[Data listing]
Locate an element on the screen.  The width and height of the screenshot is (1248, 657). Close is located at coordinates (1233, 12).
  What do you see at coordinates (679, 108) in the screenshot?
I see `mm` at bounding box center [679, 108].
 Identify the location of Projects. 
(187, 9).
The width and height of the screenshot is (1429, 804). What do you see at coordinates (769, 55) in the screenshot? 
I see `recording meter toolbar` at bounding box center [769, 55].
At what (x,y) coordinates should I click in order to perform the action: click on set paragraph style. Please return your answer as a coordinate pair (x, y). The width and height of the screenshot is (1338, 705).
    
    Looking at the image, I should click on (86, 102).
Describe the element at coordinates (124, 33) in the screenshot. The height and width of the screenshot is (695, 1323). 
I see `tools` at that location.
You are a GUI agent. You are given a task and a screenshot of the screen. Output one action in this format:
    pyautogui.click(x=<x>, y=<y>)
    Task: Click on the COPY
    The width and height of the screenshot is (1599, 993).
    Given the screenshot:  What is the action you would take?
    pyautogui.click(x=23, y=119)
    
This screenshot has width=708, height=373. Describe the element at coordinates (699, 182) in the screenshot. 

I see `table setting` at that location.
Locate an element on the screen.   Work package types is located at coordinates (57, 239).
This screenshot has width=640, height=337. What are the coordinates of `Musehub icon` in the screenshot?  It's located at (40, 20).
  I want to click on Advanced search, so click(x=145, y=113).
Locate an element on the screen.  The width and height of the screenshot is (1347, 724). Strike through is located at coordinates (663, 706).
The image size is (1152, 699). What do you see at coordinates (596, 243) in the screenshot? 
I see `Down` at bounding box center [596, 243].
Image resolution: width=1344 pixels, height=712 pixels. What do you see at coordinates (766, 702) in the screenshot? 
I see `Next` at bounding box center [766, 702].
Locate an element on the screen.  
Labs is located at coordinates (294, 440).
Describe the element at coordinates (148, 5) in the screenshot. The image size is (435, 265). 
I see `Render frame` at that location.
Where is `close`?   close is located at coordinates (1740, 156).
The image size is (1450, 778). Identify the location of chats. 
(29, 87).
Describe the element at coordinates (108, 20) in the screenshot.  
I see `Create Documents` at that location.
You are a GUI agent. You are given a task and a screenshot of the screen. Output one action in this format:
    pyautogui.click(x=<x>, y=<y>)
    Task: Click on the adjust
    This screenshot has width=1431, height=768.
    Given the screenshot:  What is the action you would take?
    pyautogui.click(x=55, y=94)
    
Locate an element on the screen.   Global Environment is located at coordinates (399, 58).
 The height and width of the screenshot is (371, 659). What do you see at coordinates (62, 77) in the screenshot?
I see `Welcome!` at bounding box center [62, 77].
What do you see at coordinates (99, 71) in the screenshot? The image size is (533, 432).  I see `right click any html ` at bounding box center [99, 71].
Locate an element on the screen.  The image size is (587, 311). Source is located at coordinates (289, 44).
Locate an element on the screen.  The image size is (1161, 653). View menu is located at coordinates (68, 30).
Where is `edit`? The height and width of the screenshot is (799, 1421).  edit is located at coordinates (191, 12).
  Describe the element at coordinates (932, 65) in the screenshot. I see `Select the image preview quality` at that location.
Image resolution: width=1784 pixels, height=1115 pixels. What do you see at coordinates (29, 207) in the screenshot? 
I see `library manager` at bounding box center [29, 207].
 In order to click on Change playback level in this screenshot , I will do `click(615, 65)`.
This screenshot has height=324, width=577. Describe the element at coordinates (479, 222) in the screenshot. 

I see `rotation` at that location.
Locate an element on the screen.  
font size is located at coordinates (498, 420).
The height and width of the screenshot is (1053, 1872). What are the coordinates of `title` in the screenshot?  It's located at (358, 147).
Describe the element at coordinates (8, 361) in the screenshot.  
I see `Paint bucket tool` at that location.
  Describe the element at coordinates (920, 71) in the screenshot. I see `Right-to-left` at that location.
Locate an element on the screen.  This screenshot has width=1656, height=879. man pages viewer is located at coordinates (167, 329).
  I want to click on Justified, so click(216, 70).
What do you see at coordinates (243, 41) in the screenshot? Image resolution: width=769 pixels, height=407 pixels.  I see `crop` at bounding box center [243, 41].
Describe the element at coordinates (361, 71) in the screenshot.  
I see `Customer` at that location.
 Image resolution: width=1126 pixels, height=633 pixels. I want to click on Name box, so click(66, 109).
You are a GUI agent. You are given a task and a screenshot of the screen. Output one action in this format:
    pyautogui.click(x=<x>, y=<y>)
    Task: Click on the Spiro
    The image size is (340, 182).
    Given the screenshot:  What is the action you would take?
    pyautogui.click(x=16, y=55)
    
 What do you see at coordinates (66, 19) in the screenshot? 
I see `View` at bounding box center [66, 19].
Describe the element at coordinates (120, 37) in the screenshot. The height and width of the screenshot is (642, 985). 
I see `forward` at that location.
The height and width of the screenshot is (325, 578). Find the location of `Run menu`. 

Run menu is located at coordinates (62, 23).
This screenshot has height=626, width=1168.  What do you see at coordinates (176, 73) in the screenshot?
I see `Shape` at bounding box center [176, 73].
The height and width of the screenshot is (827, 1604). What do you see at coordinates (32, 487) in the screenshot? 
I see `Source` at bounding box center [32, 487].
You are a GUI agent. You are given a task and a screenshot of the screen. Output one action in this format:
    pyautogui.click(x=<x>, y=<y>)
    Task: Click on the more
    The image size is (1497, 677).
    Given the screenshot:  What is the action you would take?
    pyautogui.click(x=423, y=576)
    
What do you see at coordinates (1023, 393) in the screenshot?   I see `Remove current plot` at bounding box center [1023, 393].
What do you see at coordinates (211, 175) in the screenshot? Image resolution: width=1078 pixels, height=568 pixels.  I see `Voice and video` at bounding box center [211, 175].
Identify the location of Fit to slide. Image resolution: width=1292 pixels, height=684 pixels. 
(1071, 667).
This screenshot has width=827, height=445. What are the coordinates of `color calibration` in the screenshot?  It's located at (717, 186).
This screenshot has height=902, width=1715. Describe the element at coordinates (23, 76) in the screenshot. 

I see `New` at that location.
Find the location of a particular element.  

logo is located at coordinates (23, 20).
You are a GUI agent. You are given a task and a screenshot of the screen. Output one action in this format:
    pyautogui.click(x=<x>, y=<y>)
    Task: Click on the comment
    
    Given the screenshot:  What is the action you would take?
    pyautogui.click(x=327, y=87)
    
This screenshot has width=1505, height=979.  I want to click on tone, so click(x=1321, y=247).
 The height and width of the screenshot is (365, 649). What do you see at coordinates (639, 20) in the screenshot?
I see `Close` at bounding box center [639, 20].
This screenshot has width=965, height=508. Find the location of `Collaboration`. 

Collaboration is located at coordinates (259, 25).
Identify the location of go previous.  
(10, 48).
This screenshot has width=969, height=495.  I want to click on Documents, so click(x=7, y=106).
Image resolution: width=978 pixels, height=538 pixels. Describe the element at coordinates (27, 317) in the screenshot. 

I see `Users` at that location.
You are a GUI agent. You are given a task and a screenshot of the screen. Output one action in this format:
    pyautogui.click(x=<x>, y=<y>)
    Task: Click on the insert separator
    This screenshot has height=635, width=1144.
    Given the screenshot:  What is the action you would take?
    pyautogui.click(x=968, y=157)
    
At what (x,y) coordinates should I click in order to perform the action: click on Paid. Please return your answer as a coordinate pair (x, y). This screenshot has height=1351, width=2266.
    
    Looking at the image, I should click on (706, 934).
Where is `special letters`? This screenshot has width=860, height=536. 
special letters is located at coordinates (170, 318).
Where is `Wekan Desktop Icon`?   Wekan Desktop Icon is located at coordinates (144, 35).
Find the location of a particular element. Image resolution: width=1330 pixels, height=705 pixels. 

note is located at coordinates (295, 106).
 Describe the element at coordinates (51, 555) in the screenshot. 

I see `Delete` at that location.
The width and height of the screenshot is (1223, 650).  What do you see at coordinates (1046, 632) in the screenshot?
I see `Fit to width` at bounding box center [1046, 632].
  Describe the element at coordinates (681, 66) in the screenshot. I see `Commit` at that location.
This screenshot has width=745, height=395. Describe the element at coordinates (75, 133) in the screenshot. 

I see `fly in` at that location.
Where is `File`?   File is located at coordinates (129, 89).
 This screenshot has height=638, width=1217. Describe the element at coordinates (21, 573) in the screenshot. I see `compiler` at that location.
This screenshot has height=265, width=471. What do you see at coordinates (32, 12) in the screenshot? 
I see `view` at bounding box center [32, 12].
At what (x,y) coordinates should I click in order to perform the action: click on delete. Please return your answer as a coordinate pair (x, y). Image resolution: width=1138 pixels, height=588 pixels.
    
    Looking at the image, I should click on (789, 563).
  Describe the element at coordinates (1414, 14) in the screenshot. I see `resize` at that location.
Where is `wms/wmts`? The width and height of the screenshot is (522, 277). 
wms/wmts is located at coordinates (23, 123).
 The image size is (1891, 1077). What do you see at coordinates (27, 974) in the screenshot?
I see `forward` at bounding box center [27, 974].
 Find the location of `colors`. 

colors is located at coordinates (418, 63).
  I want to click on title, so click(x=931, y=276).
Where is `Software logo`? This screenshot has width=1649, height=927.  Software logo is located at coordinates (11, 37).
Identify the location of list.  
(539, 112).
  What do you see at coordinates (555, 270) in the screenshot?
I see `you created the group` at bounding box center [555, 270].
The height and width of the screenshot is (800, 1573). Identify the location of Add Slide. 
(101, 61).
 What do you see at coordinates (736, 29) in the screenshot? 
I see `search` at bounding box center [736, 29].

• **Written exercise**
Reproduce verbatim the lines of the listing above, beginning with its first line and ending with the line that contains "Looking at the image, I should click on (86, 102).", including both of those lines.

• **Answer to this problem**
Locate an element on the screen.  The width and height of the screenshot is (1248, 657). Close is located at coordinates (1233, 12).
  What do you see at coordinates (679, 108) in the screenshot?
I see `mm` at bounding box center [679, 108].
 Identify the location of Projects. 
(187, 9).
The width and height of the screenshot is (1429, 804). What do you see at coordinates (769, 55) in the screenshot? 
I see `recording meter toolbar` at bounding box center [769, 55].
At what (x,y) coordinates should I click in order to perform the action: click on set paragraph style. Please return your answer as a coordinate pair (x, y). The width and height of the screenshot is (1338, 705).
    
    Looking at the image, I should click on (86, 102).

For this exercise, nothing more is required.